What this task involves
Lines from the line with "1568x740 pixels. At" to the line with "Given: Focus the Display Name text field" in the entries below, and only those, must be output exactly, with both ends included.

Provided records Start Marker

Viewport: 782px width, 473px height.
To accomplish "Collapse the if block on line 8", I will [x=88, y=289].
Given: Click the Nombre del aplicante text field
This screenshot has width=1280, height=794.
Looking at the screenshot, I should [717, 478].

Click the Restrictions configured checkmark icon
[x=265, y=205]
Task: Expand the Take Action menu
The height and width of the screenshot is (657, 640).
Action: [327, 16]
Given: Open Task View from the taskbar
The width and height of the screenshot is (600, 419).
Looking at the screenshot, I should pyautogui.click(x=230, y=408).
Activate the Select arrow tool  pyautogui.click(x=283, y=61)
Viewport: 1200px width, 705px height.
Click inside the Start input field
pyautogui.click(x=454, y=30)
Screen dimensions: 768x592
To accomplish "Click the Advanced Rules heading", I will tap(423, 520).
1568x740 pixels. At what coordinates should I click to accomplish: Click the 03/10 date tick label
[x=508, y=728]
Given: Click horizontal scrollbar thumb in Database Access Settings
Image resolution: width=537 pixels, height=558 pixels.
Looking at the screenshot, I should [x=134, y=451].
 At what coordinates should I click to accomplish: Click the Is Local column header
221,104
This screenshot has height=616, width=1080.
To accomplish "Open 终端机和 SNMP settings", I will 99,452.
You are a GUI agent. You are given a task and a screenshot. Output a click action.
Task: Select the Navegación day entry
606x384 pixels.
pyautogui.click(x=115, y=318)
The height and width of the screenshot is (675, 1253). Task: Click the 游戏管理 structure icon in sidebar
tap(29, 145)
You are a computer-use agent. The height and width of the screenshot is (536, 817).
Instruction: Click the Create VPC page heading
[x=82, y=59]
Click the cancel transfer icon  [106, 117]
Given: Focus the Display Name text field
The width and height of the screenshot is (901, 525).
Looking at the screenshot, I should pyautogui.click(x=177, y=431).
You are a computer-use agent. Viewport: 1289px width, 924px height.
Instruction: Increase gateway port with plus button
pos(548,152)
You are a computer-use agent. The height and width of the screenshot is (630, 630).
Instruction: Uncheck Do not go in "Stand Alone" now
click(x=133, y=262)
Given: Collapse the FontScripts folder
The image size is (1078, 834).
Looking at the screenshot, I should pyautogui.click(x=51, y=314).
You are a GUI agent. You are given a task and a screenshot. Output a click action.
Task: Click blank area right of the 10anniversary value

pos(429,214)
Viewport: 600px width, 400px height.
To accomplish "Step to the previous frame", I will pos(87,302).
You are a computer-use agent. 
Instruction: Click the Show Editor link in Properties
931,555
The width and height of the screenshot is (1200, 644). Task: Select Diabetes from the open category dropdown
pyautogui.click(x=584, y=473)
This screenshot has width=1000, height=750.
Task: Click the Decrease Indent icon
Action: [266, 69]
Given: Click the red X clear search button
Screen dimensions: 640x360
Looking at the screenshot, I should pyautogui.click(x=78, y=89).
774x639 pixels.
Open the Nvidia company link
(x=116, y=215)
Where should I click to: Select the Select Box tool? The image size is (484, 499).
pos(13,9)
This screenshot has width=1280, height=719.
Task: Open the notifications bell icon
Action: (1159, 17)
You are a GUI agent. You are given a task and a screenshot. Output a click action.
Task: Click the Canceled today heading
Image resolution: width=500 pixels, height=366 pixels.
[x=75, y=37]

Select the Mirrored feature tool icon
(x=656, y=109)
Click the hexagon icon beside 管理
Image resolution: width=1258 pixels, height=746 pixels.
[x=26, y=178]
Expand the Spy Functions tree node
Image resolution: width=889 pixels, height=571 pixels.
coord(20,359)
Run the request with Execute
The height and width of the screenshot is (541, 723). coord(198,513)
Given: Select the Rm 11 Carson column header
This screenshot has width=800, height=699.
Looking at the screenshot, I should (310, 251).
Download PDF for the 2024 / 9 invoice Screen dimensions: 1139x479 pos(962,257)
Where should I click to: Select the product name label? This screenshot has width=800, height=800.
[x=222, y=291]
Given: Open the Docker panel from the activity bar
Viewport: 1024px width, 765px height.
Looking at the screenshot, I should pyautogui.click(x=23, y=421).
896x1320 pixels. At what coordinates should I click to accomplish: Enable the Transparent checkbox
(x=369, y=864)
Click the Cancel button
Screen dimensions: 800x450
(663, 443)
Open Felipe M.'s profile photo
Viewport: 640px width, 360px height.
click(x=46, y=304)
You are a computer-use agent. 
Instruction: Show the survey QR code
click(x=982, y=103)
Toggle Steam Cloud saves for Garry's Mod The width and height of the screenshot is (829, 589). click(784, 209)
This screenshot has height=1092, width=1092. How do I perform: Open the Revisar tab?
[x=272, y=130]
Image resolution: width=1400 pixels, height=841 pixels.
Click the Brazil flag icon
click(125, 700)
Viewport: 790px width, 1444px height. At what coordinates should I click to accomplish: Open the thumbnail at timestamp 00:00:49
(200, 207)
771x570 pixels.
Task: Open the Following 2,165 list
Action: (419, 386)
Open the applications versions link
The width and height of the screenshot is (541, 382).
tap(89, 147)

Provided records End Marker

Solved problem
1568x740 pixels. At what coordinates should I click to accomplish: Click the 03/10 date tick label
[x=508, y=728]
Given: Click horizontal scrollbar thumb in Database Access Settings
Image resolution: width=537 pixels, height=558 pixels.
Looking at the screenshot, I should [x=134, y=451].
 At what coordinates should I click to accomplish: Click the Is Local column header
221,104
This screenshot has height=616, width=1080.
To accomplish "Open 终端机和 SNMP settings", I will 99,452.
You are a GUI agent. You are given a task and a screenshot. Output a click action.
Task: Select the Navegación day entry
606x384 pixels.
pyautogui.click(x=115, y=318)
The height and width of the screenshot is (675, 1253). Task: Click the 游戏管理 structure icon in sidebar
tap(29, 145)
You are a computer-use agent. The height and width of the screenshot is (536, 817).
Instruction: Click the Create VPC page heading
[x=82, y=59]
Click the cancel transfer icon  [106, 117]
Given: Focus the Display Name text field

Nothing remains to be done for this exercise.